* TASKS TO PERFORM
**a)** In the DaaS article, what is James Walls's job title?
**b)** According to the DaaS article, what did the internal Electricity Departments of a century ago focus on? List each one.
**c)** Reproduce the DaaS article from "Desktop-as-a-Service brings flexibility, control" to "should be embraced." word for word.

* TEXT FOR ANALYSIS
•••••
Why your infrastructure team should embrace DaaS (and not fear it)…

Desktop-as-a-Service brings flexibility, control and cost benefits to your organisation, but what does it mean for the IT infrastructure team?

“With change comes opportunity,” says James Walls, technology manager, Dimension Data New Zealand.

In addressing the rise of Desktop-as-a- Service (DaaS), Walls acknowledges the fear of “devolution” among IT infrastructure teams, yet reassuringly, he insists it shouldn’t be feared.

Rather it should be embraced.

“By taking the provision of the corporate desktop out of the hands of IT infrastructure teams, DaaS allows them to focus on other valuable areas of the business,” says Walls.

A century ago, organisations had internal Electricity Departments, which focused on the quality and consistency of supply, maintaining the circuits and managing the complaints and downtime when things didn’t work. They kept things ticking along.

As the electricity market matured, focus moved to strategy – how will the departments demonstrate and maximise value? Ultimately the departments devolved, because electricity companies came in and took care of everything.

According to Walls, the rise of DaaS represents a similar issue for the IT infrastructure team to the fear of “devolution” that the Electricity Department experienced during the 1920s.

But IT infrastructure teams need not fear, in Walls’ view.
•••••
* COLLECTED DATA
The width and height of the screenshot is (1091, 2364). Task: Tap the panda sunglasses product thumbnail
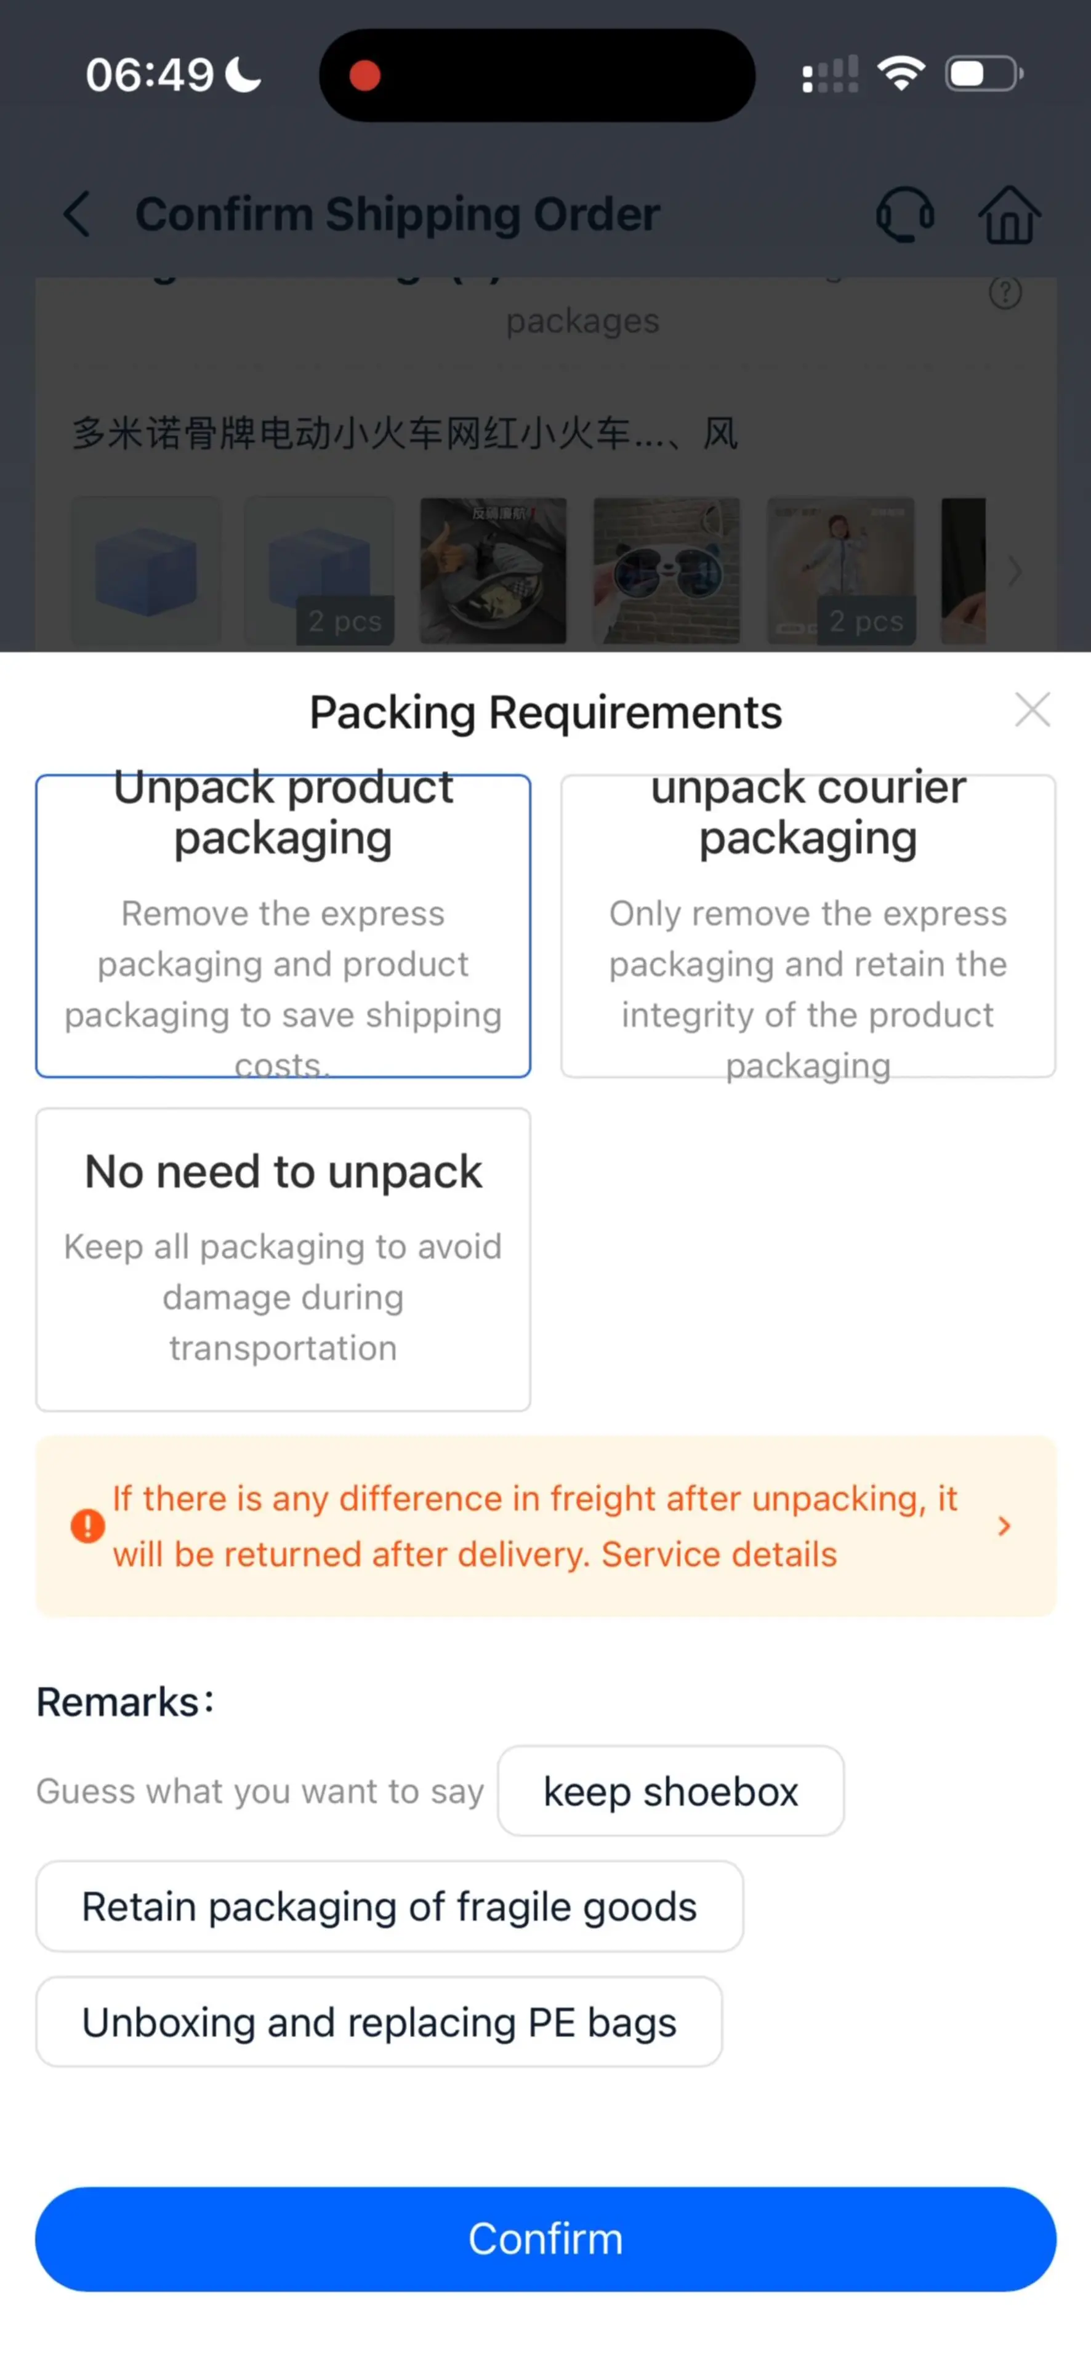[x=666, y=571]
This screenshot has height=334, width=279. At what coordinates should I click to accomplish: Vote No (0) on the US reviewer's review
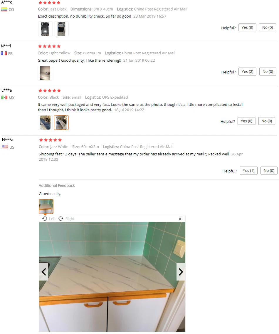coord(269,170)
•••••
* SOLUTIONS
**a)** Technology manager, Dimension Data New Zealand.

**b)**
- The quality and consistency of supply
- Maintaining the circuits
- Managing the complaints and downtime when things didn't work

**c)**
Desktop-as-a-Service brings flexibility, control and cost benefits to your organisation, but what does it mean for the IT infrastructure team?

“With change comes opportunity,” says James Walls, technology manager, Dimension Data New Zealand.

In addressing the rise of Desktop-as-a- Service (DaaS), Walls acknowledges the fear of “devolution” among IT infrastructure teams, yet reassuringly, he insists it shouldn’t be feared.

Rather it should be embraced.